Hacker News new | ask | show | jobs
by necroforest 827 days ago
cosine similarity is (isomorphic to) "distances to nearby objects". and not all embeddings are word embeddings.
1 comments

It's isomorphic when vectors are normalized, otherwise it's angle distance, not position distance
It’s a mistake to think of vectors as coordinates of objects in space, though. You can visualize them like that, but that’s not what they are. The vectors are the objects.

A vector is just a list of n numbers. Embedded into a n dimensional space, a vector is a distance in a direction. It isn’t ’the point you get to by going that distance in that direction from the origin of that space’. You don’t need as space to have an origin for the embedding to make sense - for ‘cosine similarity’ to make sense.

Cosine similarity is just ‘how similar is the direction these vectors point in’.

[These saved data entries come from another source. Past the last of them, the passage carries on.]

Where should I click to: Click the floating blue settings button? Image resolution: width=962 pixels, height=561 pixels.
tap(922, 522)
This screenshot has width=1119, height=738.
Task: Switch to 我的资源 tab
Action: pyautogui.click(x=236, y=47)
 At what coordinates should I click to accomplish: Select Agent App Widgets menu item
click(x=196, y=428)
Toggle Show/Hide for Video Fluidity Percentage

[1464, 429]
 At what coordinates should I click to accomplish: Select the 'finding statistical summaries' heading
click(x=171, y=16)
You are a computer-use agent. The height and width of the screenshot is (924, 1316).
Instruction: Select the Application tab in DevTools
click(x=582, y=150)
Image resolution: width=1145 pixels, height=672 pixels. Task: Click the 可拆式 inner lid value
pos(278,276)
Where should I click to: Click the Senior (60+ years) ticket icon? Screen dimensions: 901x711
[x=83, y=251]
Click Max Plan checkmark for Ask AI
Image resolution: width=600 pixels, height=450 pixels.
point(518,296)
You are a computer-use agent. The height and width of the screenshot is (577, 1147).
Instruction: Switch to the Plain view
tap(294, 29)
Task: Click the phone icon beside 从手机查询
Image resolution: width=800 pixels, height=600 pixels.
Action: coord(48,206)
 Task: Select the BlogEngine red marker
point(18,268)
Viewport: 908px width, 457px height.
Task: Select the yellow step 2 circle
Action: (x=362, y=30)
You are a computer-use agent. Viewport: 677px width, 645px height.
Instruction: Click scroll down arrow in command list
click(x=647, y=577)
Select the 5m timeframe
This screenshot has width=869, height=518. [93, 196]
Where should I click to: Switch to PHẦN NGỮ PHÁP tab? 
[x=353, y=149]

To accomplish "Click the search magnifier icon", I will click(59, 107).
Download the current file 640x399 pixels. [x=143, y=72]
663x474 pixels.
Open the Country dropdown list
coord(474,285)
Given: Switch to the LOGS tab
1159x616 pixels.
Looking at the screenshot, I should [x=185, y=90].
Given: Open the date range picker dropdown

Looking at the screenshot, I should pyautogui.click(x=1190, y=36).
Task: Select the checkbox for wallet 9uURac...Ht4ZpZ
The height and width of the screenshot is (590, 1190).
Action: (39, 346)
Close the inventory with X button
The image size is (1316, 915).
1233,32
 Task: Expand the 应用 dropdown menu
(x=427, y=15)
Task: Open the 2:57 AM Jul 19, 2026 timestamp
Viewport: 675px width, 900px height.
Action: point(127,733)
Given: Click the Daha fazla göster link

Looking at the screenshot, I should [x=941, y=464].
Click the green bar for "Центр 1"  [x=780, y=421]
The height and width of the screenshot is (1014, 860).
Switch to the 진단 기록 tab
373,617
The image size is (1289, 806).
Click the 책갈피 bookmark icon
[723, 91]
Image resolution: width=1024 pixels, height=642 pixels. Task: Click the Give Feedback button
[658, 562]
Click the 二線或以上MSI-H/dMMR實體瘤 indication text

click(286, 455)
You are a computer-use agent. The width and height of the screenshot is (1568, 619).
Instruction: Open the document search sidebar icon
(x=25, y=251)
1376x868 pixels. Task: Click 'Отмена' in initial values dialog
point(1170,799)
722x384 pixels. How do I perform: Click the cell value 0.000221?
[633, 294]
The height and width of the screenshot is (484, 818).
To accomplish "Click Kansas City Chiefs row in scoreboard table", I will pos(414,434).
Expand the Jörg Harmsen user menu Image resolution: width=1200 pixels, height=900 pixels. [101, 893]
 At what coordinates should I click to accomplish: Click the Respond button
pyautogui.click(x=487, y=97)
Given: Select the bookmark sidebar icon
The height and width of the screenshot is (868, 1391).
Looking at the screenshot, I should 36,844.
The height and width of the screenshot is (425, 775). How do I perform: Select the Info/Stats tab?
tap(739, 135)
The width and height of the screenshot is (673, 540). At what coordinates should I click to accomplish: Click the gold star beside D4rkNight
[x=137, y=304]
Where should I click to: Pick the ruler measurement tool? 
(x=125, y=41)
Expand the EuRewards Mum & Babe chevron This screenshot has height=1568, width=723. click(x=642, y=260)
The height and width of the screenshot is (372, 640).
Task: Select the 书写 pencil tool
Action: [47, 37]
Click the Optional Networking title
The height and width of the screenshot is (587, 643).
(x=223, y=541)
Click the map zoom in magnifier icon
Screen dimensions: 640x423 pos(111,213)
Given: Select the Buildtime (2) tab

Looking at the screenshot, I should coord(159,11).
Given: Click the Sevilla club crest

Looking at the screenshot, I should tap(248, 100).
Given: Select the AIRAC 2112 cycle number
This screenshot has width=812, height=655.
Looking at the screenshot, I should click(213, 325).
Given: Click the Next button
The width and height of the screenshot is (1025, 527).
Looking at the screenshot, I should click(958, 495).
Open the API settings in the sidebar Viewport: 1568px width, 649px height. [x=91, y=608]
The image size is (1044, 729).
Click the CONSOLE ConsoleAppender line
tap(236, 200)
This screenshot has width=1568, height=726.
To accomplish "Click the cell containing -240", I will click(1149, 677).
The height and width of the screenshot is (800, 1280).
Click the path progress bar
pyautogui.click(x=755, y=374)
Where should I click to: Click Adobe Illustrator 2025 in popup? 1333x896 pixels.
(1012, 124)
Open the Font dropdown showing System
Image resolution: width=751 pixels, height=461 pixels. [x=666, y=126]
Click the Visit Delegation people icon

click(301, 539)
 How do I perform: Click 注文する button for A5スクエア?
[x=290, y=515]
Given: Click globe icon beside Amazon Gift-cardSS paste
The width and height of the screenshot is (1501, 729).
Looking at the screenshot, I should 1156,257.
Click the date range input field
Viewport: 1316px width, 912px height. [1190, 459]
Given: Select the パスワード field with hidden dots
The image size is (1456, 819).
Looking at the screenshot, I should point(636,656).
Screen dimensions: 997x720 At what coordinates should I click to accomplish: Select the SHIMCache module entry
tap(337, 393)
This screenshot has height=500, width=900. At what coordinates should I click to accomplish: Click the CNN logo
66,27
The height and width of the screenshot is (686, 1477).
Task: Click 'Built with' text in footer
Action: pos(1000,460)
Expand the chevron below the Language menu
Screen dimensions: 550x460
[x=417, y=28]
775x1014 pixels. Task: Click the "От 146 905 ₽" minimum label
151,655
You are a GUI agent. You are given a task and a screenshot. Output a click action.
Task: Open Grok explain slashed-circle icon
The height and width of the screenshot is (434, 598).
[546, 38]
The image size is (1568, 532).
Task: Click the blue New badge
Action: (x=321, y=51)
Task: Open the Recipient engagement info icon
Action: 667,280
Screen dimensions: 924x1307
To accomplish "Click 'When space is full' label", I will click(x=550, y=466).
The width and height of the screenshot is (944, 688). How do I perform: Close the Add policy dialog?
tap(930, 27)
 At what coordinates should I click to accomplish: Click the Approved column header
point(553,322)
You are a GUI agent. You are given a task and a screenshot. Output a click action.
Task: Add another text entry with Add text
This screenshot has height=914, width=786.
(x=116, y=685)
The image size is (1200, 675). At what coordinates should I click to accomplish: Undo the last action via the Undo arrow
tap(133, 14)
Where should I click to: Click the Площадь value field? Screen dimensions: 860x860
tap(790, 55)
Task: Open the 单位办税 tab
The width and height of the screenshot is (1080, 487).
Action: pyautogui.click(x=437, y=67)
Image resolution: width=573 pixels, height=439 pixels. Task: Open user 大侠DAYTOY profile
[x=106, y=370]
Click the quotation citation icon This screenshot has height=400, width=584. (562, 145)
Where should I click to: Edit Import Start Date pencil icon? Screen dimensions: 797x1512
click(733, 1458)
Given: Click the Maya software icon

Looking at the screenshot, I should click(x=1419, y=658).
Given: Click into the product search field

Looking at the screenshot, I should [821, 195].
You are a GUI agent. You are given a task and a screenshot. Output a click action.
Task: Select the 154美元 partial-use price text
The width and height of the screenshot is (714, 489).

The geometric intuition of ‘angle between’ actually does a disservice here when we are talking about high dimensional vectors. We’re talking about things that are much more similar to functions than spatial vectors, and while you can readily talk about the ‘normalized dot product’ of two functions it’s much less reasonable to talk about the ‘cosine similarity’ between them - it just turns out that mathematically those are equivalent.

Fair enough.

I think people skip over that the vectors are the result of the minimization of the objective.

That objective is roughly the same since word2vec. GLoVe is mathematically equivalent. LLMs are also equivalent.

For a LM, the objective function is still roughly the same. Maximizing probability of the next token conditional on previous tokens.

This means the embedding vector of a token minimizes distance to tokens that come before it often, and maximizes distance to those that don't.